She stands on the corner and watches him go, feels odd emotions course through her. Confusion, pleasure. And then fear. She’s had three years of avoiding involvements. I mustn’t, she thinks. He turns on the far corner and gives her a wave, and she’s waved back before she’s thought about it. He’s lovely, she thinks as she crosses the road and climbs the steps of number twenty-three, but I mustn’t. I can’t afford friends, and I can’t afford lovers. Not when I might have to go at a minute’s notice. It’s bad enough when you’re alone, but if there are people to leave…
Her phone rings in her bag. She gets it out and looks at it, surprised. She’s only given the new number to the care home. No one else knows it. No one. It’s a withheld number. It must be Sunnyvale. She picks up as she comes in to the hall.
It’s a woman. ‘Lisa?’
She almost says yes, but something stops her. The fact that she’s called her by her first name – and not just her first name, but her nickname. She’s always been an Elizabeth in all her dealings with Sunnyvale, and they’re quite scrupulous about calling her Ms Dunne; some gesture of respect to the bill-payer. ‘Sorry,’ she says, ‘you’ve got the wrong number.’
She’s about to hang up when the woman says: ‘Lisa, it’s Merri here. Merri Cheyne. Please don’t hang up.’
Collette’s heart jolts. She thinks about doing it anyway, for a second. Then thinks: she’ll just call again. She’s found me already and she knows it’s me. I’m not going to put her off by not talking to her. ‘Detective Inspector Cheyne,’ she says. ‘How did you get this number?’
She uses the rank with a faint note of insult attached, to emphasise the distance, walks up the corridor, clutching the phone so hard that the tips of her fingers go white.

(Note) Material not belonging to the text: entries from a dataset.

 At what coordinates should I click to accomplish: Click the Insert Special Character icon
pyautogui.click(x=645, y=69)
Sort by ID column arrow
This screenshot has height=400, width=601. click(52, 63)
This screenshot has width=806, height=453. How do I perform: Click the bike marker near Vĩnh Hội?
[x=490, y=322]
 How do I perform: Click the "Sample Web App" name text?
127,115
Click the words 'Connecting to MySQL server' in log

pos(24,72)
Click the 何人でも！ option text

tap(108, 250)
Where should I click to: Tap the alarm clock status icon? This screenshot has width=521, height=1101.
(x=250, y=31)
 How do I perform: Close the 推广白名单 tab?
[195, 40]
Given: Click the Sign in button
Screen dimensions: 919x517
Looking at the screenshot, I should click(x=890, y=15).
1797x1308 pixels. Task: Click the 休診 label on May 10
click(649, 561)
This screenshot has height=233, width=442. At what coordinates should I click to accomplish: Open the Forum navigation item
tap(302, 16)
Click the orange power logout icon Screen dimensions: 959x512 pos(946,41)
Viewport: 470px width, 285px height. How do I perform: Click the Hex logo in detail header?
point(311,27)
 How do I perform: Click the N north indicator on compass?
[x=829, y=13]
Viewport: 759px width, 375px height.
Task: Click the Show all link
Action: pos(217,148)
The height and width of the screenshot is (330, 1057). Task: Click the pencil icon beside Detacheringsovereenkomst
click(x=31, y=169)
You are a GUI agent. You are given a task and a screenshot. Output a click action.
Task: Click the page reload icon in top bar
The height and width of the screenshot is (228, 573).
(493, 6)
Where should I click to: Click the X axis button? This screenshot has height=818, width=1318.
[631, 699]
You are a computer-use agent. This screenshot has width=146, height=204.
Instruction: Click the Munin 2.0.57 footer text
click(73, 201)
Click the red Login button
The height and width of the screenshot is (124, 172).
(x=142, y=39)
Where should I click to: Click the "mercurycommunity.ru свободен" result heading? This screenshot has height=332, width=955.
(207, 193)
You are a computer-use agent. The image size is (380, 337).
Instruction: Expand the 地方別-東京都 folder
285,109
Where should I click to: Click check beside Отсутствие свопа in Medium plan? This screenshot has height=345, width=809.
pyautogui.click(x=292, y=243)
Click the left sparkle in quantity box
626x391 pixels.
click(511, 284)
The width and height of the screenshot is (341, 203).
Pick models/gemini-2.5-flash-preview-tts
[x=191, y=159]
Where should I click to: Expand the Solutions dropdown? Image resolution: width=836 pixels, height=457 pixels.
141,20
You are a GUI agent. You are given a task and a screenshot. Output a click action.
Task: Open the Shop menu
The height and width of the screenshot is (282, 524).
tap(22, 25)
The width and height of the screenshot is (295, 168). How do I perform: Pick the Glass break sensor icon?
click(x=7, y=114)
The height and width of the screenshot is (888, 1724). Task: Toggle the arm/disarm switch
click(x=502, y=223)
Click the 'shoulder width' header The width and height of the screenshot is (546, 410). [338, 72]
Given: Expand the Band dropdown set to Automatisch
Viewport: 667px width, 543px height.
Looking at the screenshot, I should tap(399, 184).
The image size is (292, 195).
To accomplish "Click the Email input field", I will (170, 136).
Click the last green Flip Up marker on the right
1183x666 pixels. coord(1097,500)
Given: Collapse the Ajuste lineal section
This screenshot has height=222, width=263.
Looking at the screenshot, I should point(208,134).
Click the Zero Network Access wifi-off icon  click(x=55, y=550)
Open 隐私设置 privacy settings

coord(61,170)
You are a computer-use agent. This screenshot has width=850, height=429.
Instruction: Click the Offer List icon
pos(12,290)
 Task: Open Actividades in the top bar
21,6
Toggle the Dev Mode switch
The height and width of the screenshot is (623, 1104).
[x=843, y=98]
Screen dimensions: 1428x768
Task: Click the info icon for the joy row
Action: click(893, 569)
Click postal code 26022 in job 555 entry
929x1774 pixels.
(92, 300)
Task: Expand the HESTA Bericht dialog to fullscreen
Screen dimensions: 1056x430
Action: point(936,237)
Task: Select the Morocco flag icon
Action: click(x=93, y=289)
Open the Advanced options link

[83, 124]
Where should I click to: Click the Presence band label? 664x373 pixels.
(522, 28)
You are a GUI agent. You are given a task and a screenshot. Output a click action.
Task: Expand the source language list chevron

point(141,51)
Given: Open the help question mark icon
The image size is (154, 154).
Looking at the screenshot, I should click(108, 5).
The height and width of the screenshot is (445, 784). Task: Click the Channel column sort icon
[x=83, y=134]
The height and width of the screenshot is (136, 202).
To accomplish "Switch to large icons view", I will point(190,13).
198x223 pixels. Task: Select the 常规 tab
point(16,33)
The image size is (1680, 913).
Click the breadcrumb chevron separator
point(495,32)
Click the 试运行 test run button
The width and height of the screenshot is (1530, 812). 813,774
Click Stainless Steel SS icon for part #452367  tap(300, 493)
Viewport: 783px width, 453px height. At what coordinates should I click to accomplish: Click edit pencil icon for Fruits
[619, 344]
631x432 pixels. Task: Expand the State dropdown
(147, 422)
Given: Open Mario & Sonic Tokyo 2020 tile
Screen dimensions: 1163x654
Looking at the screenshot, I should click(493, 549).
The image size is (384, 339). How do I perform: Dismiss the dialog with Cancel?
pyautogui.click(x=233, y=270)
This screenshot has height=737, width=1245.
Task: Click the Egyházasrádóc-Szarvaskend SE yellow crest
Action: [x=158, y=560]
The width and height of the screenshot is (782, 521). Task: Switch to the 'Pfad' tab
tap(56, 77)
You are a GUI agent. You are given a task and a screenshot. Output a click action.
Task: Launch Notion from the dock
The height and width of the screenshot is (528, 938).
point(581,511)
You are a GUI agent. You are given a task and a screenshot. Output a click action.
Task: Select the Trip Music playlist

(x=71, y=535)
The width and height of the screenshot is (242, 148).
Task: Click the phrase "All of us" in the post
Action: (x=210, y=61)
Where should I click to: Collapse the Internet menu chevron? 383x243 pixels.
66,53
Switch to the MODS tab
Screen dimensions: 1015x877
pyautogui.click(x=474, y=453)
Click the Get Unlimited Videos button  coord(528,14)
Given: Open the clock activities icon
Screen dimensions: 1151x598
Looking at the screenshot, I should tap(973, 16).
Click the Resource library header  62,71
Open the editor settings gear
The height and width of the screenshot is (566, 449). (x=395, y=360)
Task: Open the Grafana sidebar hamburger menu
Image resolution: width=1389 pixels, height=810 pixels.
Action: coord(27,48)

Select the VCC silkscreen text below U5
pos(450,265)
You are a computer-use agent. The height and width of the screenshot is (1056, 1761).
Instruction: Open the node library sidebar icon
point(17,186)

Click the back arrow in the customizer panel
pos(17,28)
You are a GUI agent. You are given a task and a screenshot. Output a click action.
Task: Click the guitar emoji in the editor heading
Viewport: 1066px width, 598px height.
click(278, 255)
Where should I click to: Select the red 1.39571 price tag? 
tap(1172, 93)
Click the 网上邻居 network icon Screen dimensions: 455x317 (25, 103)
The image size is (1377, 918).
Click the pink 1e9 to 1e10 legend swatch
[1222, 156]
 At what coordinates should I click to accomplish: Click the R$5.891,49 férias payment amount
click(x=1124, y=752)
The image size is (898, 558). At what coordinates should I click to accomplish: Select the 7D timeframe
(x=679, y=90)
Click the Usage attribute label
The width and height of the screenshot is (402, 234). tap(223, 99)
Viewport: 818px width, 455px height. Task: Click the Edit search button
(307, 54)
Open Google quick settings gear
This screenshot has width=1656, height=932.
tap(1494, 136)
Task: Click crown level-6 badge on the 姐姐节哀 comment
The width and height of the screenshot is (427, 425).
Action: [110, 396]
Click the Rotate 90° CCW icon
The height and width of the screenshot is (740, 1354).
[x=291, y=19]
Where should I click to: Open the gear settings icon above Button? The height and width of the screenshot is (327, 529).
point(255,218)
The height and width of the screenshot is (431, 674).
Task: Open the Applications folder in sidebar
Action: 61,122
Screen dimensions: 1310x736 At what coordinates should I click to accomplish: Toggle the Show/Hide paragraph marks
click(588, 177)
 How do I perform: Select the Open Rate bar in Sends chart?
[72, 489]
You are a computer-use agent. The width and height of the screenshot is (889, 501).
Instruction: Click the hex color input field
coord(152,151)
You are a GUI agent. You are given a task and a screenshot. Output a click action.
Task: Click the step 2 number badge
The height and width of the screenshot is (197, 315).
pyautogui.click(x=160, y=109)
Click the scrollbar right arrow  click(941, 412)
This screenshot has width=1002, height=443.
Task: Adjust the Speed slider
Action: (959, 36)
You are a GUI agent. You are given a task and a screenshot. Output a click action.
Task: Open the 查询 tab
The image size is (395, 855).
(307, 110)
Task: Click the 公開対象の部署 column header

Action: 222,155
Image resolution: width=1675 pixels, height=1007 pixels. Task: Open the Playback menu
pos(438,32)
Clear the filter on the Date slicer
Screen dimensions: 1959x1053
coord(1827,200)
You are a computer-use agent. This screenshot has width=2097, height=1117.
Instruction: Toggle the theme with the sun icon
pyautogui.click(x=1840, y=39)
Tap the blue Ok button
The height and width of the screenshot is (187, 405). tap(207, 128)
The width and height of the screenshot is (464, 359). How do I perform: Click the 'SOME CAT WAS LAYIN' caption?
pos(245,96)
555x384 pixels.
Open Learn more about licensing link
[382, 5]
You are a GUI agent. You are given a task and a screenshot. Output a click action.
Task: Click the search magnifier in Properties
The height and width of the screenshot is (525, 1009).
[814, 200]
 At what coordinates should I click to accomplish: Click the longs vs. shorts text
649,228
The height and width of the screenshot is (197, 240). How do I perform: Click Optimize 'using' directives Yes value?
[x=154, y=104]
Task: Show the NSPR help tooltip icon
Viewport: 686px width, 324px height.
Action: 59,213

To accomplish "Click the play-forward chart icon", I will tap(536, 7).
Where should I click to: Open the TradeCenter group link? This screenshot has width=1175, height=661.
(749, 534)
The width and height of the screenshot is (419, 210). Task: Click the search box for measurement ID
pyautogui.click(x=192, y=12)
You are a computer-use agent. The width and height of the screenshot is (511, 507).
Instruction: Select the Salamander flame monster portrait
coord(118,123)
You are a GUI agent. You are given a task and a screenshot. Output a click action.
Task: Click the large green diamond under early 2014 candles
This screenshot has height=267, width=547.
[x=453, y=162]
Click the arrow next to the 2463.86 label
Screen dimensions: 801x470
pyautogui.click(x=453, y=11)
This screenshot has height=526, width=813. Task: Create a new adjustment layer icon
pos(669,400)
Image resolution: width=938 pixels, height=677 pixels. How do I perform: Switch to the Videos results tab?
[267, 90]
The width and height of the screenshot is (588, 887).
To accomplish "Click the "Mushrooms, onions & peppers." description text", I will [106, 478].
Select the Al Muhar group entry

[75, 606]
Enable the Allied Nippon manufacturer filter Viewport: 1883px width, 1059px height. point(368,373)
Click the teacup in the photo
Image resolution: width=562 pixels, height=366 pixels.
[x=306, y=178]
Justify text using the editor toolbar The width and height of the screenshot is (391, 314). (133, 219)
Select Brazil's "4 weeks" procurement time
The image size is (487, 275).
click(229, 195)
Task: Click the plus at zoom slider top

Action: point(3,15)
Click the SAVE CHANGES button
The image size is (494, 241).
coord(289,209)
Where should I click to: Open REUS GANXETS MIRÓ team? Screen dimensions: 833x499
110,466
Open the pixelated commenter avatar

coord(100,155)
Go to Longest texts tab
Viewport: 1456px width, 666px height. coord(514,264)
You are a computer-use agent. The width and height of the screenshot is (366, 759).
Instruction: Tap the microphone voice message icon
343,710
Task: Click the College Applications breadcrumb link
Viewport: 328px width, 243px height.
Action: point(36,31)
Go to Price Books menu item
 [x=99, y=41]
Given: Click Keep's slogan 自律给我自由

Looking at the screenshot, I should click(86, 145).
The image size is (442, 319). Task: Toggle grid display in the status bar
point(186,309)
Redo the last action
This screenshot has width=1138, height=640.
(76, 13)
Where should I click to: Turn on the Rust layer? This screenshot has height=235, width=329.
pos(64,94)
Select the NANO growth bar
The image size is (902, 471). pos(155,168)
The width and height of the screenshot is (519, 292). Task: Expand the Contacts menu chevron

She hears that her tone has hit home, for the voice that replies is changed, more formal, less pally. ‘We’re better at this stuff than you seem to think, Lisa. We’ve known you were back in the country since you caught the Santander ferry. Computers don’t just go to plugs in the wall, these days.’
She unlocks the mortise on the door to her room, turns the Yale, throws the door wide and checks the interior before she enters, as she always does. It’s stuffy and hot and smells of the washing-up she didn’t bother to do last night, but it’s empty. She steps inside, closes and locks the door, shoots the bolt and throws open the window.
‘So what do you want?’
She doesn’t really know why she’s bothered to ask, because she already knows the answer. The calls from DI Cheyne began just weeks after she ran from the club.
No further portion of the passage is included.